A couple of hosers are telling the Liberal government to take off over its plans to introduce a 6.3% tax increase for beer in April.
Working with scriptwriters Larry MacInnis and former MacLean’s humour columnist Scott Feschuk, actors Rick Moranis and Dave Thomas have resurrected their beloved Canadiana characters Bob and Doug McKenzie for a series of scrappy, quick-turnaround radio ads that use their trademark humour to take on the planned tax increase.
The national radio campaign is from Beer Canada, an advocacy organization representing 50 brewers ranging in size from the Canadian divisions of the global multinationals, to regional brewers and what president CJ Hélie describes as a “smattering” of the country’s small craft brewers.
It is one of the first public outreach campaigns from Beer Canada as part of a new communications mandate under Hélie, a longtime beverage alcohol executive who joined the organization in 2021. “I believe that to be successful in government advocacy, you need to convince the public and the general electorate,” said Hélie. “You will see us continually out talking to consumers from now on.”
Beer Canada was looking for a way to deliver its message in a way that would resonate with consumers, and perhaps even get the attention of the country’s MPs, said Hélie. “We thought we had a really good message, but who would be the messenger?
“So we thought ‘How can we raise the level of discourse out there?’ We were going back and forth on ideas, when [Beer Canada’s vice-president of strategic communications] Karine Cousineau said ‘What about Bob and Doug McKenzie.?”
The McKenzie Brothers were once familiar faces in Canadian ad-land, appearing in campaigns for brands including Pizza Hut Canada, Mr. Lube, Molson Golden, and Molson Ice (alongside the late hockey great Guy Lafleur).
However, Moranis and Thomas have largely retired the characters, who last appeared publicly in a 2017 benefit for Spinal Cord Injury Ontario. Their last TV appearance was a 2007 CBC Television special entitled Bob & Doug McKenzie’s Two-Four Anniversary.

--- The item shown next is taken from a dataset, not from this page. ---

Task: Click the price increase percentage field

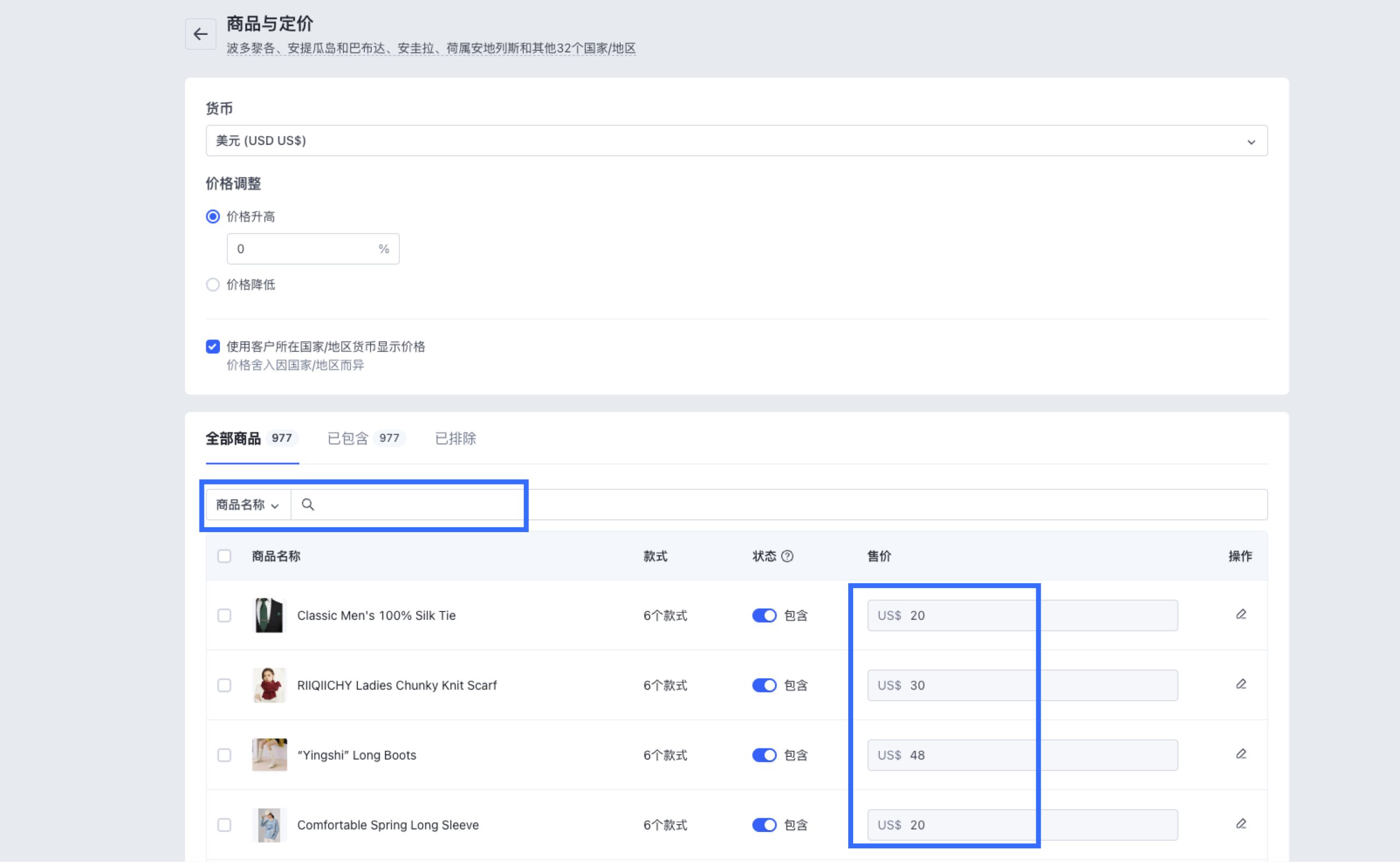Action: tap(302, 249)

Cousineau reached out to their agents, and got a call from Moranis later that day. “He said, ‘I understand you’re looking to perhaps bring Bob and Doug back together,'” said Hélie. “That’s very unlikely, since we haven’t done anything in a long time, but what’s your pitch?'”

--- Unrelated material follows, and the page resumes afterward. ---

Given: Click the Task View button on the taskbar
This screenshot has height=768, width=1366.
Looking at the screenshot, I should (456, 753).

Hélie said the Honey, I Shrunk the Kids star was immediately receptive to appearing in ads addressing a tax that would drive up the price of beer, which was basically an uncredited third star of their appearances as Bob and Doug McKenzie.

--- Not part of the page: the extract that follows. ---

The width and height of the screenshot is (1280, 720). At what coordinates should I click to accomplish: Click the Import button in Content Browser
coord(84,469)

Recorded remotely last week, with Moranis in New York and Thomas in Los Angeles, the three 30-second spots feature Bob and Doug repeating some of their signature refrains, including “coo loo coo coo, coo coo coo coo” and “How’s it goin’, eh?” while railing against the beer tax.
In one spot, Doug (Thomas) suggests that the government consider taxing other things instead, such as yams, confetti, or liver. “Leave beer alone, eh,” he says. In another, he says that the beer tax is already like his brother’s head, overinflated.
Hélie sat in on the one-hour recording session, and said his impression was that Moranis and Thomas don’t talk often now that they live on opposite coasts, yet were able to easily slip into their respective characters. “They started riffing on potential lines they might use, and our writers were taking notes like crazy,” he said. Almost all of the ads were ad-libbed during an initial brainstorming session.
The ads drive to a dedicated site, HereForBeer.ca, where consumers can contact their local MP asking them to stop the beer tax hike. The site also features a cartoon rendering of the two characters created by Graeme MacKay, an editorial cartoonist at The Hamilton Spectator.
Since Bob and Doug were at the height of their popularity when beer was sold in “stubbies,” it’s not surprising that the campaign is largely aimed at older Canadians (as well as Members of Parliament). The media buy is largely focused on AM talk and news stations, with an emphasis on Vancouver, Edmonton, Toronto, Ottawa and Atlantic Canada (a region that tends to over-index on brewing).
And if everything goes according to plan, true loves all across Canada won’t have to overpay for the “six packs of two-four” Bob and Doug sing about in their version of “Twelve Days of Christmas.”